E eu costumo conversar de tudo com elas, incluindo os assuntos proibidos. De sexo até a atualização do iPhone. E esse último tema é proibitivo para muitas das ‘jovens a mais tempo’. Não é culpa delas, e não é culpa de nenhum idoso: no passado, eles não eram obrigados a saber programar o videocassete (eu fazia isso em casa), que dirá entender tudo o que acontece no mundo da tecnologia.

Por isso, estou sempre pronto a ajudar. E, nessa semana, eu decidi ajudar a Dona Berenice, viúva, mãe de três filhos, avó de seis netos… e muito preocupada com o futuro do seu telefone novo.

Seu filho mais velho trouxe para ela um iPhone 8 Plus novinho dos Estados Unidos. Apesar da inveja me consumindo por dentro (eu merecia ter um iPhone novo; eu trabalho com isso… mas o mundo é injusto…), eu fui na casa dela ajudar na configuração do dispositivo. Afinal de contas, o que é que eu não faço por Coca-Cola e Ferrero Rocher, não é mesmo?

Toda a configuração do iPhone 8 Plus (cheirando a novo… absurdo…) da Dona Berenice foi feito sem maiores problemas ou dificuldades. Smartphone novo é outra coisa! Deixei o dispositivo funcionando com todas as configurações que facilitavam a vida conectada daquela senhora, na esperança que ela realmente fosse usar o iMessage para conversar com os netos e o WhatsApp para se comunicar com as amigas da canastra.

Mas bem sei que ela vai atrás de namorado e vai receber a foto do Paulo Zulu pelado daqui a cinco dias. É uma questão de tempo.

Mas antes de deixar a Dona Berenice com o seu novo gadget (me sentindo muito feliz com a barriga cheia de Coca-Cola e Ferrero Rocher), eu fui surpreendido com uma pergunta pontual vindo da minha amiga jovem a mais tempo.

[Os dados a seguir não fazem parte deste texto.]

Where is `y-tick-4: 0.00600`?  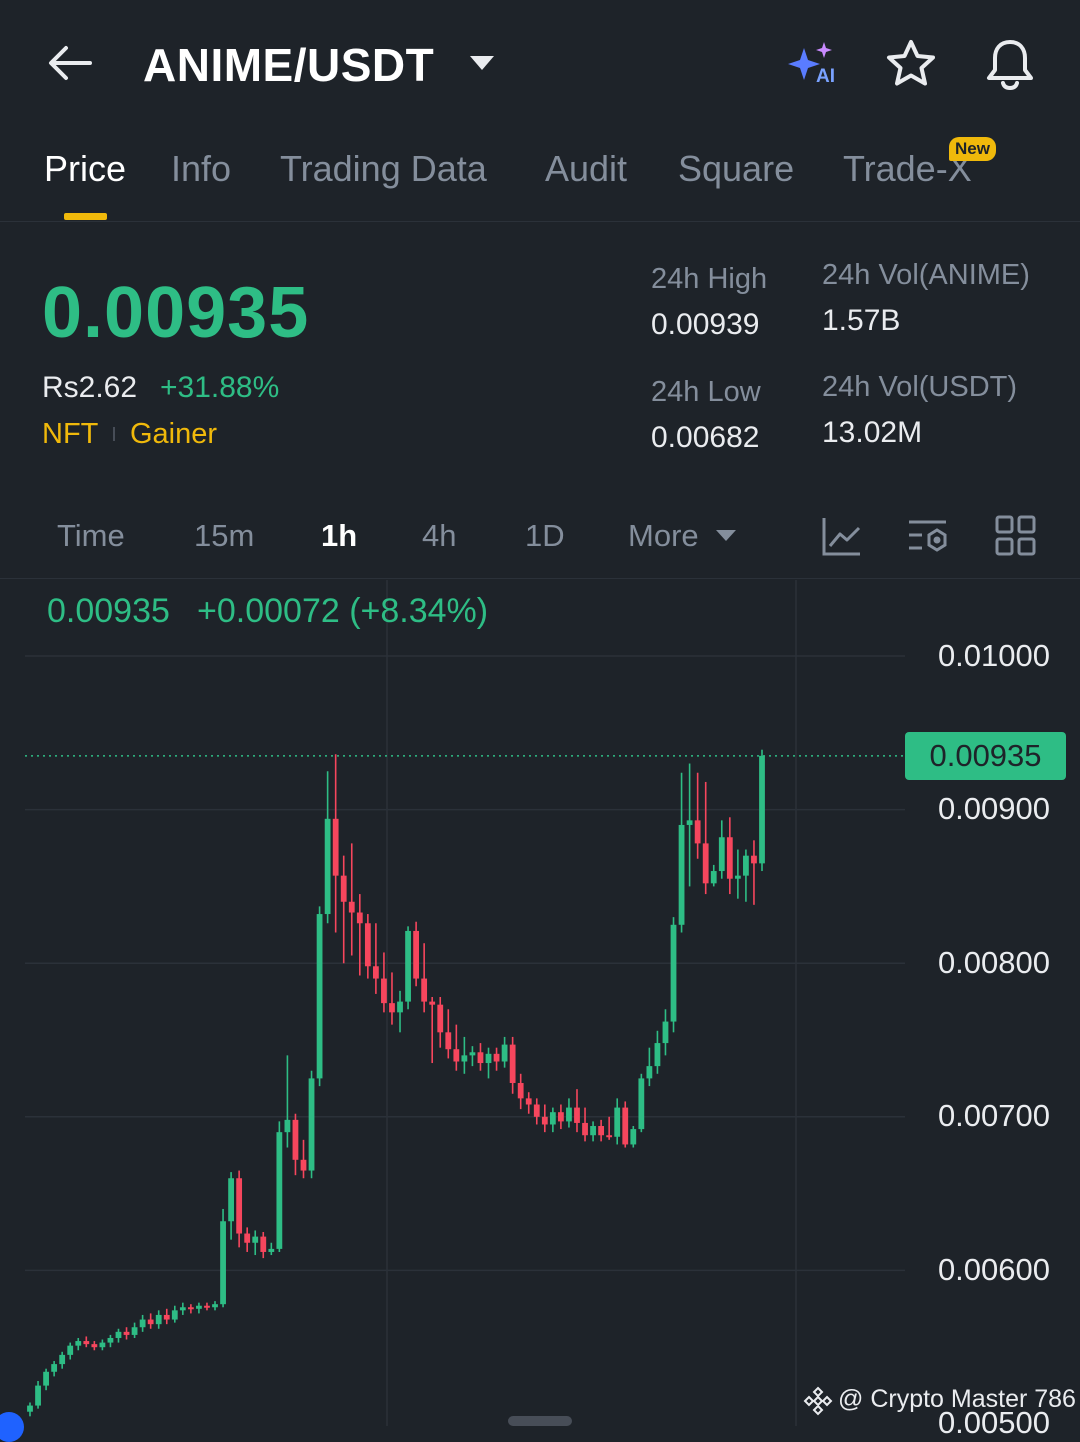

Ela ouviu sobre o início dos bloqueios dos telefones piratas pela Anatel, e ficou preocupada com o seu iPhone vindo dos Estados Unidos. Também se preocupou com o Xiaomi Mi A1 que o seu neto tem, e já estava guardando algumas economias para comprar um telefone nacional novo para o rapaz, caso o dele simplesmente parasse de funcionar.

Tentando ignorar o fato que aquela senhora sabia o nome Xiaomi, eu comecei a explicar o que realmente estava acontecendo. Até porque as informações técnicas da Anatel e da imprensa eram realmente muito difusas.

O bloqueio da Anatel só vai acontecer para os celulares considerados piratas. Nessa grupo, entram todos os aparelhos considerados de marcas “alternativas” ou xing-lings que ela (ou você) nunca ouviu falar.

Marcas e modelos não comercializados no Brasil funcionam perfeitamente, pois contam com um registro internacional que o torna identificável na Anatel. É uma numeração chamada IMEI, que é reconhecida no mundo todo.

Por isso, um telefone comprado fora do país, ou de um fabricante que não comercializa o produto por aqui não entra na lista de bloqueio da Anatel. Os modelos internacionais são identificados em todo o planeta. Apenas os telefones que não passam por esse registro (normalmente marcas muito furrecas) ficam de fora.

Dona Berenice ficou feliz, e suspirou aliviada. Não precisava quebrar o cofrinho para gastar em um novo telefone.

Me deu um abraço, e agradeceu pela ajuda de toda a tarde. Me convidou para visitá-la novamente, pois as amigas dela de canastra gostariam de me conhecer e tirar algumas dúvidas sobre os seus respectivos telefones.

De forma até curiosa, a minha agenda de compromissos ficou lotada. Se é que vocês me entendem.